The Pool Service (pool_svc) stores the metadata for pools, and provides an API to query and update the pool configuration. Pool metadata are organized as a hierarchy of key-value stores (KVS) that is replicated over a number of servers backed by Raft consensus protocol which uses strong leadership; client requests can only be serviced by the service leader while non-leader replicas merely respond with a hint pointing to the current leader for the client to retry. pool_svc derives from a generic replicated service module rsvc (see: Replicated Services: Architecture) whose implementation facilitates the client search for the current leader.

Metadata Layout

Pool Service Layout

The top-level KVS stores the pool map, security attributes such as the UID, GID and mode, information related to space management and self-healing (see: Rebuild) as well as a second-level KVS containing user-defined attributes (see: Container Service: Metadata Layout). In addition, it also stores information on pool connections, represented by a pool handle and identified by a client-generated handle UUID. The terms "pool connection" and "pool handle" may be used interchangeably.

Pool Operations

Pool / Pool Service Creation

Pool creation is driven entirely by the Management Service since it requires special privileges for steps related to allocation of storage and querying of fault domains. After formatting all the targets, the management module passes the control to the pool module by calling theds_pool_svc_dist_create, which initializes service replication on the selected subset of nodes for the combined Pool and Container Service. The Pool module now sends a POOL_CREATE request to the service leader which creates the service database; the list of targets and their fault domains are then converted into the initial version of the pool map and stored in the pool service, along with other initial pool metadata.

Pool Connection

To establish a pool connection, a client process calls the daos_pool_connect method in the client library with the pool UUID, connection information (such as group name and list of service ranks) and connection flags; this initiates a POOL_CONNECT request to the Pool Service. The Pool Service tries to authenticate the request according to the security model in use (e.g., UID/GID in a POSIX-like model), and to authorize the requested capabilities to the client-generated pool handle UUID. Before proceeding, the pool map is transferred to the client; if there are errors from this point onwards, the server can simply ask the client to discard the pool map.

At this point, the Pool Service checks for existing pool handles:

  • If a pool handle with the same UUID already exists, a pool connection has already been established and nothing else needs to be done.
  • If another pool handle exists such that either the currently requested or the existing one has exclusive access, the connection request is rejected with a busy status code.

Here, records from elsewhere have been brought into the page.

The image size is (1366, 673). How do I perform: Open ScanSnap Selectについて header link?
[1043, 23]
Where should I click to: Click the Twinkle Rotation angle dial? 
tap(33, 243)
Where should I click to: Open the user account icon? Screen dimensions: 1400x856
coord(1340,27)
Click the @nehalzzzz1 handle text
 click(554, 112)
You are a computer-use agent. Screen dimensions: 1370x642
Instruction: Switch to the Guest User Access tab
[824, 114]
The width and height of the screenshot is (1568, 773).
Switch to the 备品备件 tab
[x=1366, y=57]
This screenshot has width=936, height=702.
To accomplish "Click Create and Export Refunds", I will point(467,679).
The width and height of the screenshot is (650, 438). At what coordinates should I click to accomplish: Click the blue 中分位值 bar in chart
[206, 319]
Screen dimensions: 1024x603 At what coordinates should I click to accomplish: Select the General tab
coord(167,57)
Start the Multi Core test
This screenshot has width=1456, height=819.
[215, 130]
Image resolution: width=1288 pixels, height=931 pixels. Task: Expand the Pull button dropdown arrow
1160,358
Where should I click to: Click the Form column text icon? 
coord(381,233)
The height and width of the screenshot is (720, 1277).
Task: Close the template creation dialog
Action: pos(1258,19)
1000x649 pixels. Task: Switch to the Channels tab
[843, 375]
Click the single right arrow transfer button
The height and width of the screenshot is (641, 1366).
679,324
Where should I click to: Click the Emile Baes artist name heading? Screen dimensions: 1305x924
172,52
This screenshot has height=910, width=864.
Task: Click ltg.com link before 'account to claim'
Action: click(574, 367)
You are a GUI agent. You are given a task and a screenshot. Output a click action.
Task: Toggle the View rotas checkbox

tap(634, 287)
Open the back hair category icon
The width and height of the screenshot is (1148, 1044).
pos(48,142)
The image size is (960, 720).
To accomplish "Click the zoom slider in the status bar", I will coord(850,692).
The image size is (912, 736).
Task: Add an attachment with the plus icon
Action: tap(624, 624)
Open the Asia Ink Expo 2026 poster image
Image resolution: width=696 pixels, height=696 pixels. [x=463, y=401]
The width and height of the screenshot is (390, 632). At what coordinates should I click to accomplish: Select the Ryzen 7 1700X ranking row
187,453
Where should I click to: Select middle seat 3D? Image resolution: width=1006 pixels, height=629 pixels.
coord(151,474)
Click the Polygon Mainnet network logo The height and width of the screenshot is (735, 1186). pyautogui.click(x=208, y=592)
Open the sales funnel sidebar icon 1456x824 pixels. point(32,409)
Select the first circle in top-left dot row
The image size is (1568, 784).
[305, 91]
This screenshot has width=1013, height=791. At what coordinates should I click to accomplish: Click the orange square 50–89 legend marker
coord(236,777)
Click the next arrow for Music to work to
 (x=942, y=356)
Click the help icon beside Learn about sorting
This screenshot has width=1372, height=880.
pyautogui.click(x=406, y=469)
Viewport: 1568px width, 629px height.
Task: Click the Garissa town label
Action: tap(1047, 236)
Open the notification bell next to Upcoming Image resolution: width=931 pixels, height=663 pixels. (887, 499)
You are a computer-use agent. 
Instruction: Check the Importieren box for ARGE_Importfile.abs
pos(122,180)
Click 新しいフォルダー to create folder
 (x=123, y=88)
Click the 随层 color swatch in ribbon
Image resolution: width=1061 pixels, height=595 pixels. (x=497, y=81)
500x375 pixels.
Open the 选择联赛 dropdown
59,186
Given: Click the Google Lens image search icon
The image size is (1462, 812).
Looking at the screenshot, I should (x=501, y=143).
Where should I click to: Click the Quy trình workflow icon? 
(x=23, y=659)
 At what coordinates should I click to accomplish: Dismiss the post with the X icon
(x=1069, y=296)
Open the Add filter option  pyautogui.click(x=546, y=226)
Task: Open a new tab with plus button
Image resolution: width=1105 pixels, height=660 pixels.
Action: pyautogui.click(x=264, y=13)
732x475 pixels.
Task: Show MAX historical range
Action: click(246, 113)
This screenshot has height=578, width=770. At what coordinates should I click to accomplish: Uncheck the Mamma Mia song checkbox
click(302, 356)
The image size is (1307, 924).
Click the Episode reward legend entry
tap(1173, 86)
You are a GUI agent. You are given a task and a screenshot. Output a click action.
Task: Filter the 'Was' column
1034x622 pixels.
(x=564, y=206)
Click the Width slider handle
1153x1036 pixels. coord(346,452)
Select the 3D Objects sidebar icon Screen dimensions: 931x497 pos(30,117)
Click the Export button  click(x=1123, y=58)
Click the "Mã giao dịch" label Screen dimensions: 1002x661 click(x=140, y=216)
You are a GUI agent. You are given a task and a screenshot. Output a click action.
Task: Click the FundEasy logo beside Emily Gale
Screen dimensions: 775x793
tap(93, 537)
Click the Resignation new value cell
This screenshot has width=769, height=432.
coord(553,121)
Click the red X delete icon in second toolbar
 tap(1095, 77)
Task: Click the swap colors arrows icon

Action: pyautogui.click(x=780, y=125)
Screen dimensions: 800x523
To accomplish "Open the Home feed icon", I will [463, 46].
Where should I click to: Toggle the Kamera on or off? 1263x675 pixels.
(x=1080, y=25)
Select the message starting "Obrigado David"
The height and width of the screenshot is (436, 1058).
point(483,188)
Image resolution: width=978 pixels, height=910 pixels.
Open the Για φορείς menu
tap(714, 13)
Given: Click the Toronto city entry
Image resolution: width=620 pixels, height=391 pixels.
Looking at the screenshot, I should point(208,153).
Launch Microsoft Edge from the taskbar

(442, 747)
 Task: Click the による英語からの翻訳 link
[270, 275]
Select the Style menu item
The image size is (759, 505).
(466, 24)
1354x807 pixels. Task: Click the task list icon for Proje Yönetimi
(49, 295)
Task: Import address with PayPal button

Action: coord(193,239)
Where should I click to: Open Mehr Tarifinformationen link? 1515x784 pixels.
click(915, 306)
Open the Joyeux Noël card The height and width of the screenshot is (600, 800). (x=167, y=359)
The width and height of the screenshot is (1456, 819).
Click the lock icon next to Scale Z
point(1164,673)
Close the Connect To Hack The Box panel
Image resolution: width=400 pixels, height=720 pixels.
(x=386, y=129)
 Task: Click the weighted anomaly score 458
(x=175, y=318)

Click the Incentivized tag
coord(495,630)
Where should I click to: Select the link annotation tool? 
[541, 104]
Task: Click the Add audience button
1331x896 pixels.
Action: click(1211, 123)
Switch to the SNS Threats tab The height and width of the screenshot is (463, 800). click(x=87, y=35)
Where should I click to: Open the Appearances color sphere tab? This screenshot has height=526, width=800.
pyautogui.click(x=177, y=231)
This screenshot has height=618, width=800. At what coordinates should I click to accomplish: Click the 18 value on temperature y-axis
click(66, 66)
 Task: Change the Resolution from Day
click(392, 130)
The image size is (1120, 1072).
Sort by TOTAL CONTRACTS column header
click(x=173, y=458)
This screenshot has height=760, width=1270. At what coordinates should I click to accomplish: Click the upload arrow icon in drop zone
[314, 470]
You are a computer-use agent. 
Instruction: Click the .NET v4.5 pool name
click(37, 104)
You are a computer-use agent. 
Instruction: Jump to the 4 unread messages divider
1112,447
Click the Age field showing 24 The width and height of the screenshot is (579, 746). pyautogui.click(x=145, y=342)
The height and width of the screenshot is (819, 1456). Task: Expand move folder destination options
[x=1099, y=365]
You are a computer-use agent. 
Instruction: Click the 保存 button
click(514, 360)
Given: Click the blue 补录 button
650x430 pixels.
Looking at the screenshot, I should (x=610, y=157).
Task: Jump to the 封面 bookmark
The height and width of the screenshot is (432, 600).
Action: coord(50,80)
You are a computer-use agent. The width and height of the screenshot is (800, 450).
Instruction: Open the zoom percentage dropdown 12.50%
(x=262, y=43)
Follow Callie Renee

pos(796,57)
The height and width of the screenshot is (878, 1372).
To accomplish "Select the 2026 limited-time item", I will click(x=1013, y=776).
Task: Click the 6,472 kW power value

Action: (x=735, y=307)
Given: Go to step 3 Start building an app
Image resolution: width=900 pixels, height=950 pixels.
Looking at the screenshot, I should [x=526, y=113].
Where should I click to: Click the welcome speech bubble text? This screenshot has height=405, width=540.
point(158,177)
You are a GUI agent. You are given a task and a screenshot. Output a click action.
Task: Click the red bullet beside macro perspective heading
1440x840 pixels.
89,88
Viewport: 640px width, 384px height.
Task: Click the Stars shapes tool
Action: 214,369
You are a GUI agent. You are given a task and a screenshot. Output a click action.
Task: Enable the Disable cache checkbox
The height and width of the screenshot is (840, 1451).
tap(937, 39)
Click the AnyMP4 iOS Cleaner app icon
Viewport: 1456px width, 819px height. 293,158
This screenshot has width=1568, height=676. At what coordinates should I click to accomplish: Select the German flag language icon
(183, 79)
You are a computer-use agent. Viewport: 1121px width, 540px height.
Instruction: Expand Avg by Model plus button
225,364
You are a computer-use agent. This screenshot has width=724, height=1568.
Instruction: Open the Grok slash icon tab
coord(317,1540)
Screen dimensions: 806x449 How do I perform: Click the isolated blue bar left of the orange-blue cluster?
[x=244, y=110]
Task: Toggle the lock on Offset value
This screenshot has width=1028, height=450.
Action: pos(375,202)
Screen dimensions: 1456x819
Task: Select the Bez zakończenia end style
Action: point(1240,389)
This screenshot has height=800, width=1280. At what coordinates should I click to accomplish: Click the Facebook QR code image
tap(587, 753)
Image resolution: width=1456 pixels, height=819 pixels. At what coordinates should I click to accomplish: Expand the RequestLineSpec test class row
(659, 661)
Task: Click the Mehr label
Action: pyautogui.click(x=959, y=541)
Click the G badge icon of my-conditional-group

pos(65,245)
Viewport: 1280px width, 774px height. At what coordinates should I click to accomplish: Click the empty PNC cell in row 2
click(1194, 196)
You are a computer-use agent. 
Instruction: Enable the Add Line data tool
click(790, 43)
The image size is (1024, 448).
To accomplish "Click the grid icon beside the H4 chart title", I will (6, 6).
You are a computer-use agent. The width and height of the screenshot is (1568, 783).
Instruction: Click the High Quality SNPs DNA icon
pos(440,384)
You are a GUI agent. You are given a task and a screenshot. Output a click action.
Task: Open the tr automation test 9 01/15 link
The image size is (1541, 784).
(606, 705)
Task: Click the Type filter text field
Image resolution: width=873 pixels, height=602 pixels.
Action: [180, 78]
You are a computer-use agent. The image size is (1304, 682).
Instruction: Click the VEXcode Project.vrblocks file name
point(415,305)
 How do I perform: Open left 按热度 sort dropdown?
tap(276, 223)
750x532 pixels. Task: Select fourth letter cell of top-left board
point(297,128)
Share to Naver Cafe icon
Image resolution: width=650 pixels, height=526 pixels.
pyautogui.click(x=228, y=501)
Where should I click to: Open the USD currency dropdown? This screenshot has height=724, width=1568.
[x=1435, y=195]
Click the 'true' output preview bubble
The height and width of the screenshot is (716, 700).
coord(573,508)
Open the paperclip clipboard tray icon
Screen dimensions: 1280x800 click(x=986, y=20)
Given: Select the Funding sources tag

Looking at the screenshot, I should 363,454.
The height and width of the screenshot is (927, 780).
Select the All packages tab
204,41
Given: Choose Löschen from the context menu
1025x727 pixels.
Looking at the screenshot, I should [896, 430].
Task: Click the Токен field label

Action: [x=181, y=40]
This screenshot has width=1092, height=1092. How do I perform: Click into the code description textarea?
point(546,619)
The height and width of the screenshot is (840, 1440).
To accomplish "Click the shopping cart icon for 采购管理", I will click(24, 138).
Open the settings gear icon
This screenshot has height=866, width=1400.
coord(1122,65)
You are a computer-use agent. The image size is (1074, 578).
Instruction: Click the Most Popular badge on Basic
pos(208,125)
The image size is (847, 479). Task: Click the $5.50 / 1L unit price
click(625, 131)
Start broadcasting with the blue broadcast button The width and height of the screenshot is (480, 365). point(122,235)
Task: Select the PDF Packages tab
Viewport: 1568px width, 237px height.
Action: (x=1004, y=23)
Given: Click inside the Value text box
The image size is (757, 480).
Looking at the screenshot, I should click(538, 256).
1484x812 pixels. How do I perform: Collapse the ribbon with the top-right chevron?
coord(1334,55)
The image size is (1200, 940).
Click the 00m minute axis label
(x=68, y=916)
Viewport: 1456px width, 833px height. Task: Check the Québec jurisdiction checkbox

If everything goes well, the pool service sends a collective POOL_TGT_CONNECT request to all targets in the pool with the pool handle UUID. The Target Service creates and caches the local pool objects and opens the local VOS pool for access.

A group of peer application processes may share a single pool connection handle (see: Storage Model: DAOS Pool and Use Cases: Storage Management and Workflow Integration).

To close a pool connection, a client process calls the daos_pool_disconnect method in the client library with the pool handle, triggering a POOL_DISCONNECT request to the Pool Service, which sends a collective POOL_TGT_DISCONNECT request to all targets in the pool. These steps destroy all state associated with the connection, including all container handles. Other client processes sharing this connection should destroy their copies of the pool handle locally, preferably before the disconnect method is called on behalf of everyone. If a group of client processes terminate prematurely, before having a chance to call the pool disconnect method, their pool connection will eventually be evicted once the pool service learns about the event from the run-time environment.